Our approach to AI strategy consulting services


AI readiness study and architecture

We assess your current data assets and identify constraints that may affect data quality and integrity when data moves into an AI application or module.

Our team also guides data collection, storage management, and governance decisions to support more reliable delivery, reduce inconsistencies, and reinforce responsible AI practices from the start.

Strategic AI roadmap

Grounded in hands-on AI consulting expertise, we help you align your AI roadmap with your business objectives and the benchmarks that matter most, such as cost per transaction, workforce productivity, and customer retention.

Our AI consulting service provides a clear project blueprint with prioritized use cases, data requirements, delivery stages, success metrics, timelines, and key risk considerations.

AI integration

After analyzing your existing infrastructure, we provide focused recommendations to help you develop an AI strategy and identify the AI applications that best fit your systems.

Our AI consulting team supports both the design and implementation of custom AI solutions built on pre-trained models. This includes text analysis, computer vision, predictive analytics, and related use cases.

AI solution feasibility assessment

Our AI project feasibility consulting helps you assess economic viability, technical potential, and scalability, so you can pinpoint opportunities that align with financial logic and your long-term vision.
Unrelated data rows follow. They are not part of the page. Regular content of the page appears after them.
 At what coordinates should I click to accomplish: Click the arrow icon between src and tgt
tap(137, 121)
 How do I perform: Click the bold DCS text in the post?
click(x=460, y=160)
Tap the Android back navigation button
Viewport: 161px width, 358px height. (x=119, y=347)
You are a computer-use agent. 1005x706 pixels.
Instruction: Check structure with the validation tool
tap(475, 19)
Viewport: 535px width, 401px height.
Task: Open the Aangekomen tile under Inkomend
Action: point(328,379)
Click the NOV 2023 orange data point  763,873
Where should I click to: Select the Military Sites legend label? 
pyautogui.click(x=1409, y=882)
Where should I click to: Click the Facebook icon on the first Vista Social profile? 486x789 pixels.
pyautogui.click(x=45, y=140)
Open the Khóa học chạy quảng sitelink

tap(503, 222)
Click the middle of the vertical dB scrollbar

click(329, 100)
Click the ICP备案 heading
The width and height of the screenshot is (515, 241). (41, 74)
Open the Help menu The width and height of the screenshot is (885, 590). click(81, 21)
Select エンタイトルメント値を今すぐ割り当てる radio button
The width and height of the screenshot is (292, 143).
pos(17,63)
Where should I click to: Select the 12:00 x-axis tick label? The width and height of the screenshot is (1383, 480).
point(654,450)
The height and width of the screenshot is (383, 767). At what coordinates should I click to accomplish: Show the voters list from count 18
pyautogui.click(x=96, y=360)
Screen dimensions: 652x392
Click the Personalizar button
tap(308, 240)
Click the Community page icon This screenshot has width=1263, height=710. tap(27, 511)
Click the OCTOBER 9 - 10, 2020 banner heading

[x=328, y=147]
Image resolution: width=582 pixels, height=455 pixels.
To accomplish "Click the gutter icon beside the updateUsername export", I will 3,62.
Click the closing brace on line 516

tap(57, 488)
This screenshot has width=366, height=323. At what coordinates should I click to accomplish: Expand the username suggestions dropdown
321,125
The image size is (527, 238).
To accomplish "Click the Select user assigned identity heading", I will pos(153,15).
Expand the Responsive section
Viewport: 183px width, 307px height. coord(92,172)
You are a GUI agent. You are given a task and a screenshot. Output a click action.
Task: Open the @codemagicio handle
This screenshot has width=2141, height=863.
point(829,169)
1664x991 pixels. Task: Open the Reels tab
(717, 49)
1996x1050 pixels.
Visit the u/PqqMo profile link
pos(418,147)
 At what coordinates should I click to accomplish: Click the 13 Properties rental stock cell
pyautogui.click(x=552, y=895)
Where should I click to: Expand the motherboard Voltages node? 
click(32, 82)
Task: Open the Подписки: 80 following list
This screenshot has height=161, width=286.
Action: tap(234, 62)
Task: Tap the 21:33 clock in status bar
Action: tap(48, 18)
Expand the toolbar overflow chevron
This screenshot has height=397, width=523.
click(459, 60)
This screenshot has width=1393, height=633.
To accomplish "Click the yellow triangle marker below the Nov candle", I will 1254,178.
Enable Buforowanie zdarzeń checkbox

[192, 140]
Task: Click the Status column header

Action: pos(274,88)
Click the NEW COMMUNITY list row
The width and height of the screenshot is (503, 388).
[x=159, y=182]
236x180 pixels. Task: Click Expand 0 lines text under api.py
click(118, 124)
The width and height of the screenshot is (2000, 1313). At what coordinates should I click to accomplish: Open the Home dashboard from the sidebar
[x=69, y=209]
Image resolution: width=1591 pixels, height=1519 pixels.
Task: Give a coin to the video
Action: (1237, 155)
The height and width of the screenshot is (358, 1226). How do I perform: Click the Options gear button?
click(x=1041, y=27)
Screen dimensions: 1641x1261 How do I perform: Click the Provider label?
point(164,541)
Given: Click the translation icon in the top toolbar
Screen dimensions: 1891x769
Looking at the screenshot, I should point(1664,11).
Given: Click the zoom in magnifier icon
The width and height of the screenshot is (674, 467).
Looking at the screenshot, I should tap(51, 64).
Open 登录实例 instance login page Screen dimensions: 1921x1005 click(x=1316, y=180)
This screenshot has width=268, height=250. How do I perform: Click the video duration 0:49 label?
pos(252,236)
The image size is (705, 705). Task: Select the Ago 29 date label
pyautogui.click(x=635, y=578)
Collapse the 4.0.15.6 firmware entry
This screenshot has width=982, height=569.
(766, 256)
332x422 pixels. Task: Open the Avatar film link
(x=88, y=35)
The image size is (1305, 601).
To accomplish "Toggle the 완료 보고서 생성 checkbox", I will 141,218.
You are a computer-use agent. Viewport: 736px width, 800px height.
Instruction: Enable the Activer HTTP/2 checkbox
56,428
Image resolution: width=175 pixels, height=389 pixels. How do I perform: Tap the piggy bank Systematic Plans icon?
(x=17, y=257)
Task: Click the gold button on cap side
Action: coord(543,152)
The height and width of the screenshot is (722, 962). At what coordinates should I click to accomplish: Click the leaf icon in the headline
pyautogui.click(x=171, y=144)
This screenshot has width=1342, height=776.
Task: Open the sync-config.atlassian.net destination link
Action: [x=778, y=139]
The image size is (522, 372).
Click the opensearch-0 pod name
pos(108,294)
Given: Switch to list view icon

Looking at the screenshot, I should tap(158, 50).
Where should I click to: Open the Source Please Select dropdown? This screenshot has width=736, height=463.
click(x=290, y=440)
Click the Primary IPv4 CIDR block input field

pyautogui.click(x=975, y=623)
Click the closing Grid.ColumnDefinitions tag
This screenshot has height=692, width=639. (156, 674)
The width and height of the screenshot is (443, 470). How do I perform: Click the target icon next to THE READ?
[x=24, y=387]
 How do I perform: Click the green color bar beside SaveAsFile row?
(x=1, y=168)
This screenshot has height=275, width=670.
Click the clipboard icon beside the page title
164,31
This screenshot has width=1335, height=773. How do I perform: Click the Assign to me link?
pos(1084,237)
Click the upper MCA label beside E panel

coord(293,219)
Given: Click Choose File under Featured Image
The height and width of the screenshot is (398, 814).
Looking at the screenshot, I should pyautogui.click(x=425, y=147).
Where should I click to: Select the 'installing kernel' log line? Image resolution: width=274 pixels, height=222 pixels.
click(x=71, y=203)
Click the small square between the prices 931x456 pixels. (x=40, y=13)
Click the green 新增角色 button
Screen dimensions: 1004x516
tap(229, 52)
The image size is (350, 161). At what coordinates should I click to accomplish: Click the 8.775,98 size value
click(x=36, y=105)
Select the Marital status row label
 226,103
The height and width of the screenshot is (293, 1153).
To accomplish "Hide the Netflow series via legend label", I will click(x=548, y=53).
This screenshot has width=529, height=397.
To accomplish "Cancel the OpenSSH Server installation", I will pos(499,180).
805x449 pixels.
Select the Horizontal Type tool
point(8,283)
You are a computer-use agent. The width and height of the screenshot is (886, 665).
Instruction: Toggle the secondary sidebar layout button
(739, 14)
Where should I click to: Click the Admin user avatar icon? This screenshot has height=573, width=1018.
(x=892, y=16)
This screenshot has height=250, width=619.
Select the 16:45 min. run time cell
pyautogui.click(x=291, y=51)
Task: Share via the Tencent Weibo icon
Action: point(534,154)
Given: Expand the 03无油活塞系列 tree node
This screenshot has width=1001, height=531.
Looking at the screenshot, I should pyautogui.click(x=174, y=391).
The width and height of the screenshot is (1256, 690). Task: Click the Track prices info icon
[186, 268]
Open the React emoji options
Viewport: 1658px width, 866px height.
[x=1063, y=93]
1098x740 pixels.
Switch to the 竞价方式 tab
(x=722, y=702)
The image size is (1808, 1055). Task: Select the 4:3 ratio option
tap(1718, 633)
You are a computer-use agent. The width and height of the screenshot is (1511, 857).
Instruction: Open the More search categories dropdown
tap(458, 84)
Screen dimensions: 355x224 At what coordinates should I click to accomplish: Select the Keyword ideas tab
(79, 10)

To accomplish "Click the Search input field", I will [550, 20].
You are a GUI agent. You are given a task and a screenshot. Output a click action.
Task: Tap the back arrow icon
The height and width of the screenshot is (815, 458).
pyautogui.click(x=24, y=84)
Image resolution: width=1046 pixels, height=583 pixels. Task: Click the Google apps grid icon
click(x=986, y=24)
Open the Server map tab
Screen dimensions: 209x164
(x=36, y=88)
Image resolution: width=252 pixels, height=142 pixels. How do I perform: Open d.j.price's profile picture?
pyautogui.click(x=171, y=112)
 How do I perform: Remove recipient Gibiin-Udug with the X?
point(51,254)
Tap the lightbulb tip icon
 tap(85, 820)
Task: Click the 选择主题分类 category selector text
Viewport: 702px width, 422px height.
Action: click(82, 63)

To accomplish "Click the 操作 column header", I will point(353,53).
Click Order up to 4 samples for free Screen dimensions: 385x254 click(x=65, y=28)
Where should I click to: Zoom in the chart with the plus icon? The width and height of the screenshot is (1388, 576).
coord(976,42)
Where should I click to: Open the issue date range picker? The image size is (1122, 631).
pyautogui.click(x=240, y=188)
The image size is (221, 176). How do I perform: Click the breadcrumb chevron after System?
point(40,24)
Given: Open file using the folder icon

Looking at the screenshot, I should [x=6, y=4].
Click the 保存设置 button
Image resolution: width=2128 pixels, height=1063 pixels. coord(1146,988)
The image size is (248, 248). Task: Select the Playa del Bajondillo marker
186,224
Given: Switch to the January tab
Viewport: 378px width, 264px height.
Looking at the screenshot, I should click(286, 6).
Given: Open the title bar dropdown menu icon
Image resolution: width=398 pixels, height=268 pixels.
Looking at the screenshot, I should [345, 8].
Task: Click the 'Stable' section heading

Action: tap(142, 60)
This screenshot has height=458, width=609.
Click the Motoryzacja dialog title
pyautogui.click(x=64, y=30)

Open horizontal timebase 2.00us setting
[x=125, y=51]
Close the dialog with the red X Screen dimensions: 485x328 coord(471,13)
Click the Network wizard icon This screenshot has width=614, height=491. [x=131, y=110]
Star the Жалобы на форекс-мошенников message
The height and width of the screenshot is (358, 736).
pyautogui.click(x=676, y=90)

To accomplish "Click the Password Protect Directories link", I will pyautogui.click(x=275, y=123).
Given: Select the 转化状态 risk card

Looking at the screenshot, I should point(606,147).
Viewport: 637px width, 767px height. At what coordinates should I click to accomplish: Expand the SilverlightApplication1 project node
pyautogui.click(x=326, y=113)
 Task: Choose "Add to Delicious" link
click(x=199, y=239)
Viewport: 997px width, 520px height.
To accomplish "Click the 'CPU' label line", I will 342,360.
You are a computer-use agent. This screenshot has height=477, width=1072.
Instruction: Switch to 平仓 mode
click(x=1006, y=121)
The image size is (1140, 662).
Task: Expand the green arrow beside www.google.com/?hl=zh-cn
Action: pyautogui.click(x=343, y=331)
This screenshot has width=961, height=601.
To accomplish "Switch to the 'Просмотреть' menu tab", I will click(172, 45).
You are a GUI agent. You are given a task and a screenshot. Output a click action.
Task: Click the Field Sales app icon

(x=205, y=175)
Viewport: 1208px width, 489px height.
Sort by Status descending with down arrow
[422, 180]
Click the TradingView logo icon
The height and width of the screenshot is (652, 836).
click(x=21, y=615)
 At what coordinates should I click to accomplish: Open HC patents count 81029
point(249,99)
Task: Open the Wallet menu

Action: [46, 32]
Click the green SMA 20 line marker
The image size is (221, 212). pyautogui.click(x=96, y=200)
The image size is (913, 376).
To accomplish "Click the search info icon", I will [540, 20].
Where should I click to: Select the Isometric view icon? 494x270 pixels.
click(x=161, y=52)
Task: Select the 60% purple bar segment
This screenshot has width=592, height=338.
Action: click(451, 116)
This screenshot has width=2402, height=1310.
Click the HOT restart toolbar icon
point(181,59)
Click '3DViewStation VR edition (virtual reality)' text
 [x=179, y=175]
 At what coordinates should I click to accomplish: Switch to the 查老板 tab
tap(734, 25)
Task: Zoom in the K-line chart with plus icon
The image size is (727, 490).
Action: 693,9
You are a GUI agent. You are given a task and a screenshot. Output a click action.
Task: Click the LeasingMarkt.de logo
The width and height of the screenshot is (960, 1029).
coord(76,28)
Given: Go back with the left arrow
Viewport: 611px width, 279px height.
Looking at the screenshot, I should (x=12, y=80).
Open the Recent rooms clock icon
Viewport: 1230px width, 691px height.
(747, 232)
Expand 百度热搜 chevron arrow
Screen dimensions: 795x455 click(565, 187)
Our AI consulting services emphasize robust data governance and security to ensure that your AI projects comply with all relevant regulations and industry standards.

AI solution design

Design AI systems around the way your business actually works. Some teams need near-real-time AI responses and high processing speed. Others need a system that can retain and process large volumes of data, support many users simultaneously, or handle text, voice, and video inputs.

We account for these requirements from the start. From there, we define the technical foundation around your real operating constraints, data environment, and product behavior, whether that points to AWS AI services, Azure OpenAI Service, Azure Machine Learning, Google Vertex AI, or another stack.

AI solution discovery

This is a consulting process focused on generating, testing, and validating ideas before moving to the next stages. 

We help you explore relevant AI use scenarios, refine promising ideas, prioritize opportunities, and define the right hypotheses for your needs.

Let’s identify the right AI ideas and adapt them to your business model, market demands, and growth goals.

AI consulting solutions we offer


Deploy your AI systems in the environments that make the most technical and financial sense, including AWS AI services, Azure OpenAI Service, Azure Machine Learning, Google Vertex AI, and more. We use the BizML framework to connect AI implementation with clear business objectives and measurable outcomes. That is what makes our AI consulting a strong foundation for efficient, feasible, and commercially sound AI implementation.

AI-powered forecasts

AI forecasting helps optimize production and inventory by accurately predicting demand, guiding you when items should be replaced, and identifying key factors driving sales. You can align production to real demand, cutting costs, minimizing waste, and avoiding stockouts.

All this is possible thanks to forecasting systems that process large datasets, generate real-time predictions, provide up-to-date insights, and enable faster decision-making.

Customer segmentation

Enhance your customer data by integrating third-party sources, allowing for a more detailed understanding of your audience. By grouping customers into targeted segments, we help you tailor marketing campaigns and promotions for maximum impact.

This data-driven approach enables more personalized engagement, optimizes marketing efforts, and boosts campaign effectiveness, driving better results and higher customer satisfaction.

AI content analysis

Let our artificial intelligence consulting services help you gain deep insights from vast amounts of collected data, extracting valuable information from unstructured sources such as text, images, audio, and 3D models. Uncover patterns, trends, and powerful insights hidden within unstructured data.

Turn your vague, complex data into actionable intelligence that drives more informed decision-making.

Robotic Process Automation (RPA)

Automate repetitive workflows with n8n and other AI technologies for faster execution across emails, CRMs, ERPs, forms, and internal tools. This gives teams a practical way to route data, connect systems, and reduce manual handoffs without building heavy custom infrastructure.

Process data from those workflows, then show where delays, rework, or unnecessary steps still remain. That creates a stronger basis for improving execution as business needs change, especially in workflows shaped by agentic AI.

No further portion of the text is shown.